Swans mate for life, barring disaster, and these parents seemed at least as devoted as all the fans crowding around the bank of the retention pond with their cameras and cell phones. Of course, one idiot drove by today screaming “F*** swans,” but there’s no accounting for poor taste. The swans were tolerant of their fan club, though one informed participant warned us that they have teeth in those elegant beaks, and a bite can be quite painful.
As you might guess, the three-day-old cygnets are adorable. Still, their neighbor, a great blue heron, was not impressed.

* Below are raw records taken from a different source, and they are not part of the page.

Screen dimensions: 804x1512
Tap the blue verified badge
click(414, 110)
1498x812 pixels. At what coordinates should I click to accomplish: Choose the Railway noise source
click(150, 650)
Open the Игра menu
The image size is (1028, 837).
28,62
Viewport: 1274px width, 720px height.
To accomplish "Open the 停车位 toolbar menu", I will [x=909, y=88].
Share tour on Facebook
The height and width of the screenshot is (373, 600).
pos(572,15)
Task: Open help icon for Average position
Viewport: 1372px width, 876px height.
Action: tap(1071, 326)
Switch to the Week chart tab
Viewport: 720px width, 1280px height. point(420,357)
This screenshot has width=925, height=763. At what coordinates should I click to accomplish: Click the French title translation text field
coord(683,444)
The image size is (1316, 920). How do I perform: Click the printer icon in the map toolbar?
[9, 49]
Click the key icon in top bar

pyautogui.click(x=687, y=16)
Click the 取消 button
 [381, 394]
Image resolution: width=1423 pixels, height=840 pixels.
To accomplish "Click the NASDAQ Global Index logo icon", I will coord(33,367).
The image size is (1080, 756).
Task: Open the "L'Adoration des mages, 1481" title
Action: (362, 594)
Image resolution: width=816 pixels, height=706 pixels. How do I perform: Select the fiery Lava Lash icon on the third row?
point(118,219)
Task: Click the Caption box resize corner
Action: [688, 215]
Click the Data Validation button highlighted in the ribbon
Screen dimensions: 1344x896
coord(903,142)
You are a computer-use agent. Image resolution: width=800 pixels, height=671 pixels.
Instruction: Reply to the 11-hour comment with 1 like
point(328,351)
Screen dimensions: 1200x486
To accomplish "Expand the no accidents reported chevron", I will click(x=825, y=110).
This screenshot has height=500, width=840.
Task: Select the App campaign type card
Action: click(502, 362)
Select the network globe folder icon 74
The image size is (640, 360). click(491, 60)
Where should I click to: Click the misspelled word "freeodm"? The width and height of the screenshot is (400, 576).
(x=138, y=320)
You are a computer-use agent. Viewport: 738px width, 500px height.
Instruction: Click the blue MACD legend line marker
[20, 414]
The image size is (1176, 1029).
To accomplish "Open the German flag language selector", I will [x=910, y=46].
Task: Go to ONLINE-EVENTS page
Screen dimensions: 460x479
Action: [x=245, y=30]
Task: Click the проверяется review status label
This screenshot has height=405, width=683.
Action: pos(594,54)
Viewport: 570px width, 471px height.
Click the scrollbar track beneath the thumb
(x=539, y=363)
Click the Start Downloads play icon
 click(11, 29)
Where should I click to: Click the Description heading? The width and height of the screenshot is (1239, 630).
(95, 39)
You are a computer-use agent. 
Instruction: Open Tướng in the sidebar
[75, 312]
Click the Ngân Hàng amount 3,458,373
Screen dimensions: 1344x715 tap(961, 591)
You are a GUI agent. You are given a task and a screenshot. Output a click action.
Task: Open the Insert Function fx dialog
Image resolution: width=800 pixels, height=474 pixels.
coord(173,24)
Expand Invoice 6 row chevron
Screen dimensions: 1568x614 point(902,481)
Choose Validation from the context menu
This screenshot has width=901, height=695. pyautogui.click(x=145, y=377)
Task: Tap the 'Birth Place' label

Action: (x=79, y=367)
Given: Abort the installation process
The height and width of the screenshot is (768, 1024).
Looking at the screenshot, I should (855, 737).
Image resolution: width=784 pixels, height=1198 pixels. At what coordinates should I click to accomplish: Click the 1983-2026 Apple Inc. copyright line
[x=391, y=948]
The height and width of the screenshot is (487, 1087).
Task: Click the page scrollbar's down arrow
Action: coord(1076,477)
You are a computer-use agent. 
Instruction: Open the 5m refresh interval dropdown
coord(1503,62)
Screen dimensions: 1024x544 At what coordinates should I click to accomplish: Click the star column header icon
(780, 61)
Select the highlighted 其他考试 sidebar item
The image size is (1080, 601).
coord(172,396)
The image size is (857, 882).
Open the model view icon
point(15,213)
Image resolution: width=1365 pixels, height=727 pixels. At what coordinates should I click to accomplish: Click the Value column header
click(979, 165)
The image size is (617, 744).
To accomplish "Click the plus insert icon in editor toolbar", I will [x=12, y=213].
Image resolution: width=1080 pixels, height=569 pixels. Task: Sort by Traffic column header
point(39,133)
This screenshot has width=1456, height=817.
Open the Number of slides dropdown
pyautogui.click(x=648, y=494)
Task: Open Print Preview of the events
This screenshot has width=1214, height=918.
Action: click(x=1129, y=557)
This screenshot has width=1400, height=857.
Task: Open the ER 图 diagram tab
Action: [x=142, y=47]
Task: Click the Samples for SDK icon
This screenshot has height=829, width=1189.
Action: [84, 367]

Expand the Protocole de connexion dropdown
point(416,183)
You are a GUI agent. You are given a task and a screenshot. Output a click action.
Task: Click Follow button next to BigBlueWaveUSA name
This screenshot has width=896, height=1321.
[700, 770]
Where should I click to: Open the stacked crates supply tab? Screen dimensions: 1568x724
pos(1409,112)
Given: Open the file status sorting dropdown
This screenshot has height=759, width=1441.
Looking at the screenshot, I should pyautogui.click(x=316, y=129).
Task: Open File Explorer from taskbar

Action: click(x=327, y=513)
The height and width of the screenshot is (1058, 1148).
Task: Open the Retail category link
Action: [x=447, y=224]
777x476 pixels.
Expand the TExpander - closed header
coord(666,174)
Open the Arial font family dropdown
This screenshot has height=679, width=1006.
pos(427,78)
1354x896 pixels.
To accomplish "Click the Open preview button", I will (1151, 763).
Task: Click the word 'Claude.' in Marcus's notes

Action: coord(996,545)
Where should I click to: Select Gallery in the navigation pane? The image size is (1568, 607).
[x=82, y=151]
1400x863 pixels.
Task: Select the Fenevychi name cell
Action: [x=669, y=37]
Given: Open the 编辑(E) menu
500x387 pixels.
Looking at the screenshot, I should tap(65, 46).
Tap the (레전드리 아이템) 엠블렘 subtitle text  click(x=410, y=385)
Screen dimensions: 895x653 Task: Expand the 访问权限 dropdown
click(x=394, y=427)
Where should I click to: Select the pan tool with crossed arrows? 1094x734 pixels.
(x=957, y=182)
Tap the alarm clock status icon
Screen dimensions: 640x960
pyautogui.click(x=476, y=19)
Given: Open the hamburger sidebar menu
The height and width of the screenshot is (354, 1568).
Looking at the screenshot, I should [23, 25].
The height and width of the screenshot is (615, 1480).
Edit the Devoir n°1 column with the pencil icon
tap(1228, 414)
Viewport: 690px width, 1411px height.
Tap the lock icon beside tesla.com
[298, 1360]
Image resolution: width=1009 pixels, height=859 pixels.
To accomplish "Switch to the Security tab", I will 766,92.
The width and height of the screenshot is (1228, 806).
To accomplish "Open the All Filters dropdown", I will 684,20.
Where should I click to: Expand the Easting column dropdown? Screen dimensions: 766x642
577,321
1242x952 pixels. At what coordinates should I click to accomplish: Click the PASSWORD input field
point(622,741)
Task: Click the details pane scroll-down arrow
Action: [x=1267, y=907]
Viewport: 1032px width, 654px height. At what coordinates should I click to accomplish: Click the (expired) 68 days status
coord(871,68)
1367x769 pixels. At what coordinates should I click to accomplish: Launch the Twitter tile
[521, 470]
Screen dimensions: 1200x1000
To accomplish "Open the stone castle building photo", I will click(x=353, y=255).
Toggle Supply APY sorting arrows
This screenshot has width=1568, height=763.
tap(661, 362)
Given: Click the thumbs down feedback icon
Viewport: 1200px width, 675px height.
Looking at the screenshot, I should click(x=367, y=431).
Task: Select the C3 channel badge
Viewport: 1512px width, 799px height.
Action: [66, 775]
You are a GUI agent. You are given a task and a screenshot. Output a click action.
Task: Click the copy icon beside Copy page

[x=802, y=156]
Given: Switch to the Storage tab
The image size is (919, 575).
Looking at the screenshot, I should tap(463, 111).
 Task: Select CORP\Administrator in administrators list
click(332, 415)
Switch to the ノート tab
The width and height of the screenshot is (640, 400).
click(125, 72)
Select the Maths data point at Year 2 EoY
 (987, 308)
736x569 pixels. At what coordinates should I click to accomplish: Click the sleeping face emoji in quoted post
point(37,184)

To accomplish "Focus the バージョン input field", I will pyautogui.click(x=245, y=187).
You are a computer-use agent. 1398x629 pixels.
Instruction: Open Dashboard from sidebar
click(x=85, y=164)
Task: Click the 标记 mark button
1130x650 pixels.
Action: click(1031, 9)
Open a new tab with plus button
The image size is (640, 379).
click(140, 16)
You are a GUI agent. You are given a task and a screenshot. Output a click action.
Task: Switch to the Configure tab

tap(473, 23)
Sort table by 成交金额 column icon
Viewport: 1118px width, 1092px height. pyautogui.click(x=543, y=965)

Late last March, I got to chase a great squall line event, too. These kinds of Florida storms are good warm-ups for my Tornado Alley trip, when I get to learn all over again how to juggle cameras, radar, navigation and driving while trying to capture the storms of the Great Plains. I expect to head out in May and will be posting regular updates. I’m happy to note that I’m again among several storm chasers with whom Midland is partnering to show off the capabilities of its cameras. New this year is the XTC-400 HD Wearable Video Camera. I’m looking forward to trying it out, hopefully on a mothership supercell! Wide-angle lenses do amazing things to mothership supercells.
Several storms in a bowing line prompted tornado warnings, so I went to track them down and met the line on S.R. 520 – west of the St. John’s River but south of 528.
I was quite close to one of the warned circulations, as the radar image shows, and even saw a Scary Looking Cloud that had a great tornado look about it – but was really an optical illusion as the leading edge of the bow passed by.